= Widening participation =

Policy to improve access and success in higher education

Widening participation (WP) in higher education is a policy approach intended to increase access to higher education for groups that are under-represented, disadvantaged, or otherwise less likely to enter, continue in, or complete higher education. It is closely related to terms such as widening access, equity of access, access and participation, and college access and success.

Widening participation policies may seek to address inequalities linked to socioeconomic status, disability, ethnicity, geography, age, prior educational opportunity, care experience, family background, or membership of groups historically under-represented in higher education. In many systems, the focus has moved beyond entry to higher education to include student retention, attainment, completion and graduate outcomes.

== Policy approaches ==
Widening participation policies may include outreach to schools and communities, financial support, contextual admissions, bridging and foundation programmes, recognition of prior learning, flexible study routes, universal design, academic skills support, mentoring, and targeted student-success measures.

In England, the Office for Students describes access and participation plans as setting out how higher education providers will improve equality of opportunity for students from disadvantaged backgrounds to access, succeed in, and progress from higher education. This reflects a broader tendency in widening participation policy to consider the whole student lifecycle rather than only admission to higher education.

== By country ==

=== England ===
In England, widening participation became a major component of higher education policy in the late 1990s and 2000s. The UK government's Public Service Agreement target was to increase participation in higher education towards 50 per cent of those aged 18 to 30 by the academic year 2010–11.

The issue was also the subject of political controversy around university admissions, including the Laura Spence affair in 2000 and the University of Bristol admissions controversy in 2003. These disputes reflected wider debates about whether admissions systems should take account of educational disadvantage, school background and social context.

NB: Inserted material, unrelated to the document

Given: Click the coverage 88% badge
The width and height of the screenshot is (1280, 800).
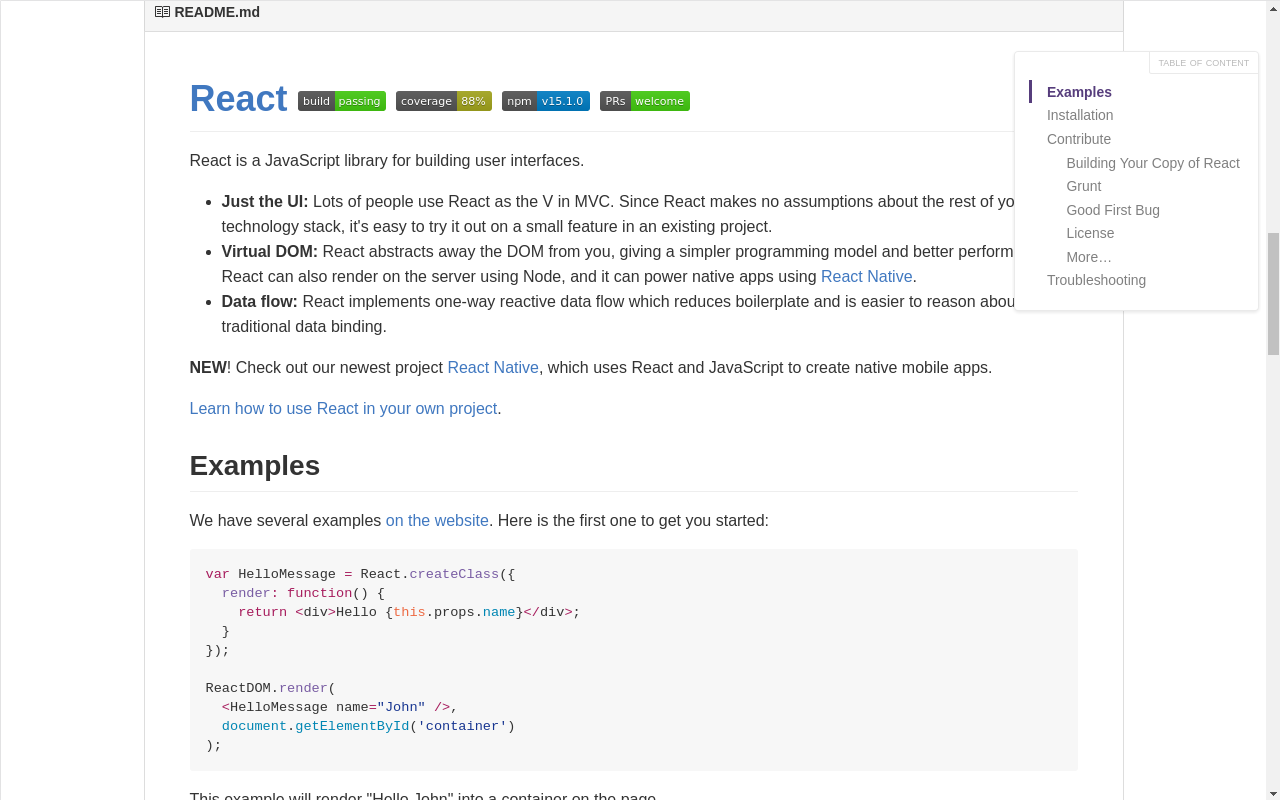Looking at the screenshot, I should pos(444,101).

The Office for Students regulates access and participation in England. Universities and colleges registered in the "Approved (fee cap)" category and wishing to charge above the basic tuition fee cap must have an access and participation plan approved by the OfS. These plans identify risks to equality of opportunity, set out intervention strategies, explain how providers will evaluate their impact, and state the investment planned for access and participation work.

=== Ireland ===
In Ireland, widening participation policy is usually framed as equity of access, participation and success in higher education. The Higher Education Authority publishes the National Access Plan, a strategic action plan for equity of access, participation and success in higher education. The fourth National Access Plan covers the period 2022–2028.

The 2022–2028 National Access Plan identifies three main groups that are under-represented in Irish higher education: students who are socioeconomically disadvantaged, students who are members of Irish Traveller and Roma communities, and students with disabilities, including intellectual disabilities. The plan sets two overarching ambitions: that the higher education student body should reflect the diversity and social mix of Ireland's population, and that higher education institutions should be inclusive and universally designed environments supporting student success, outcomes, equity and diversity.

Ireland's access policy includes national targets, key performance indicators and qualitative indicators. In 2023, the Department of Further and Higher Education, Research, Innovation and Science stated that the National Access Plan included an additional investment of €35 million over seven years to increase participation in higher education among specific student groups.

=== Australia ===
In Australia, widening participation has been associated with equity policy for students from low socioeconomic status backgrounds, students from regional and remote areas, and Aboriginal and Torres Strait Islander students. The Higher Education Participation and Partnerships Program (HEPPP) operated from 2010 to 2025 and provided funding to eligible universities to implement strategies improving access to undergraduate courses for these groups.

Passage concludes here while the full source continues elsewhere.